На неё с диким воплем мчался воин, занося для удара меч, и Темань окаменела: всё... Но в налитый яростью глаз вонзилась стрела, и воин упал, не добежав до неё нескольких шагов. Скользя спиной по кованым прутьям забора, Темань сползла на корточки; сердце загнанно билось где-то в горле. «Онирис, Онирис», – стучало оно. Только бы не оставить дочку сиротой.
– Сударыня!
Свежим ветром прилетел этот молодой, звонкий голос, перекрывая гвалт и лязг битвы. Кто-то подхватил Темань на руки и понёс бегом. Дверца повозки, сиденье, какая-то синеглазая госпожа со строгим и пристальным взглядом, затянутая в чиновничий кафтан с золотыми наплечниками.
– Трогай!
Повозка помчалась, унося их от опасности. Бережно обнимая одной рукой Темань за плечи, а другой сжимая её пальцы, молодая спасительница приговаривала:
– Всё хорошо, не бойся. Ты в безопасности.

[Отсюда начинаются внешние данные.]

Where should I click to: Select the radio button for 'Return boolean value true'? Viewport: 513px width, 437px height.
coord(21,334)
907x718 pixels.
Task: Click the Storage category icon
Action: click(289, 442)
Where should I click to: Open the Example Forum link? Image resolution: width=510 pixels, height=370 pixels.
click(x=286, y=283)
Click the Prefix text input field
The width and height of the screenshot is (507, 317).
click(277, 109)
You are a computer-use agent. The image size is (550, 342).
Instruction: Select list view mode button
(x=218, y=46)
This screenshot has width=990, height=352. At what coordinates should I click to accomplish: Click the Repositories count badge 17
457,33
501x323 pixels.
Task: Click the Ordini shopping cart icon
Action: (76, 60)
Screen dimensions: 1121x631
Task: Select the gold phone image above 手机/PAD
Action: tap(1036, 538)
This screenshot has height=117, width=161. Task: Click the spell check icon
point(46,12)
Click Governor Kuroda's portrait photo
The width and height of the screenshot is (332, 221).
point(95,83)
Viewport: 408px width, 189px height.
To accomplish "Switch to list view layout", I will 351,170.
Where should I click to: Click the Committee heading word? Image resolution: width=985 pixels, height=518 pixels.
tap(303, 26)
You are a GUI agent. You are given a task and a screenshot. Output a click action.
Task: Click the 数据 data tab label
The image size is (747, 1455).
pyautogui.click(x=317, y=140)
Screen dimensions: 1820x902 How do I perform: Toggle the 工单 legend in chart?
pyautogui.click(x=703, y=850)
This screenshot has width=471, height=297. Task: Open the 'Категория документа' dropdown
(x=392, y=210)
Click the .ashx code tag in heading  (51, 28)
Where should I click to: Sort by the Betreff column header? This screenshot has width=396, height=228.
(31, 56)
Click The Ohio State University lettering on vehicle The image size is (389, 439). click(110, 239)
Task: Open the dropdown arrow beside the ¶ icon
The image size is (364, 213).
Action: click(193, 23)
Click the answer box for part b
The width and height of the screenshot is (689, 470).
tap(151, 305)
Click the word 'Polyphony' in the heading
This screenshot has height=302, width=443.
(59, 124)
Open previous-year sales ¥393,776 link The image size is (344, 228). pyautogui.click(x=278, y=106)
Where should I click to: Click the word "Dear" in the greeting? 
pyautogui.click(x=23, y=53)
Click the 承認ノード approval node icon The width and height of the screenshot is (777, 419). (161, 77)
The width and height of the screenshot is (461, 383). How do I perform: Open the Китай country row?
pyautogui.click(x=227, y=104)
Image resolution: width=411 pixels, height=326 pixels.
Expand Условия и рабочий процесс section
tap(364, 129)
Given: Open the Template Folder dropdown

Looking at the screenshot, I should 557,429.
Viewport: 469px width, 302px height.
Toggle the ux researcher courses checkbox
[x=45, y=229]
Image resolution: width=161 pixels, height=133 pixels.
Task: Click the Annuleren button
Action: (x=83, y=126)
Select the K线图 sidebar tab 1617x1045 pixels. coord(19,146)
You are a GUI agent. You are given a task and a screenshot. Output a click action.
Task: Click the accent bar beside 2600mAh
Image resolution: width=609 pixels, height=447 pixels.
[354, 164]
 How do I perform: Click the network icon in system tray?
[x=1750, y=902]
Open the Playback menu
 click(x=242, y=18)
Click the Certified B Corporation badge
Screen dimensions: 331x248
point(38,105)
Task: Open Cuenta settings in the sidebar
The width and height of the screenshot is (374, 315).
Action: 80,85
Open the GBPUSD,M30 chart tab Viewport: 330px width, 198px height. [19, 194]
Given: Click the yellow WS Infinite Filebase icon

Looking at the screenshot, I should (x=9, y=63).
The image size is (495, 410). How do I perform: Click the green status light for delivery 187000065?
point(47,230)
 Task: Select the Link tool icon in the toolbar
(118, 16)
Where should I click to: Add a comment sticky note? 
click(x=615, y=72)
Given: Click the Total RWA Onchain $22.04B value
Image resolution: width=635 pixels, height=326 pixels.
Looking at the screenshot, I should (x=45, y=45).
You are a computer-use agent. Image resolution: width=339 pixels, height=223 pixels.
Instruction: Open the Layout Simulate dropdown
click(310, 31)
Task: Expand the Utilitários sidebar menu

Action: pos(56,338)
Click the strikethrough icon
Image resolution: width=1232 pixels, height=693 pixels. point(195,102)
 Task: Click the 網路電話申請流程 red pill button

Синеглазая незнакомка сказала девушке:
– Розгард, ты рисковала жизнью.
– Я не могла иначе, матушка, – отозвалась та.
На губах Темань ощутила вкус вина с пряностями; пролившись в пустой желудок, оно обдало его приятным жжением. Розгард убрала фляжку и улыбнулась – будто лучик сверкнул сквозь тучи, согрев сердце Темани.
– Ну вот, всё в порядке. Не нужно бояться.
Красивые, тёмные и пушистые брови, большие и чистые, небесно-льдистые глаза, ровный ряд зубов с остренькими клыками, бархат ресниц... Лицо спасительницы сияло молодой свежестью и силой, внушая безотчётное доверие. Устало прильнув к её плечу, Темань расслабилась в её объятиях. Она почему-то знала: пока эти руки обнимают её, с ней ничего не может случиться. Дурнота накатывала на неё жужжащим мороком, грозя вот-вот лишить сознания, и Розгард, чувствуя слабость Темани, поддерживала её ещё крепче и заботливее. Сила её рук не могла сравниться с непобедимой сталью Северги, но обхват их был твёрдым и уверенным, успокаивающим.
Синеглазая незнакомка в наплечниках оказалась княгиней Седвейг, троюродной сестрой Дамрад, а Розгард приходилась ей дочерью. Княгиня привела в Ингильтвену свои войска, чтобы защитить город от набегов и снять с него осаду.
– Кого мы имели честь спасти? – спросила она, снимая чёрную шляпу с белым оперением с гладко зачёсанных тёмных волос.
– Я Темань, главный редактор «Столичного обозревателя».